From a practical standpoint, the reduced parameter count and manageable GFLOPs make our model deployable on edge devices mounted on China UAV drones, enabling real-time inspection without relying on cloud computing. This aligns with the growing trend of autonomous UAV-based monitoring in smart transportation systems. However, limitations exist: our dataset primarily consists of dry pavement under normal lighting conditions. Future work should incorporate more varied scenarios, such as wet roads, low-light environments, or different weather conditions, to enhance model robustness. Additionally, integrating temporal information from video sequences could further improve detection accuracy by leveraging motion cues.
Conclusion
In this article, we presented an improved YOLOv11 algorithm for detecting potholes in aerial images captured by China UAV drone systems.
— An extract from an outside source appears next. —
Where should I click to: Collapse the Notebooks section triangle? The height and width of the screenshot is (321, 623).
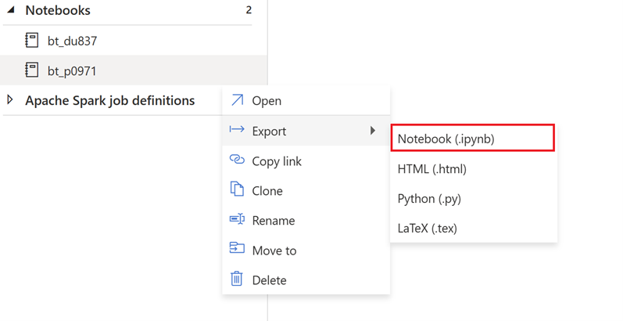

The proposed modifications include a Lightweight Enhanced Detection Module (LEDM) in the backbone and an Enhanced Multi-scale Attention Fusion Module (EMSA) in the neck. These modules work synergistically to enhance feature extraction and fusion for multi-scale, weak-feature potholes, addressing key challenges in UAV-based highway inspection. Experimental results on a custom dataset demonstrate significant improvements over baseline YOLOv11n and other lightweight models, with higher recall and mAP, while maintaining low computational complexity. Our work contributes to the advancement of intelligent road maintenance, offering a reliable tool for automated pothole detection using China UAV drone technology. Future research will focus on expanding the dataset to include more diverse conditions and exploring real-time deployment on UAV platforms for large-scale highway monitoring.
The integration of deep learning with UAVs holds great promise for transforming infrastructure inspection. As China continues to invest in its transportation network, efficient and accurate detection systems will become increasingly vital. Our algorithm provides a step forward in this direction, enabling safer and more sustainable road management through the use of advanced China UAV drone platforms.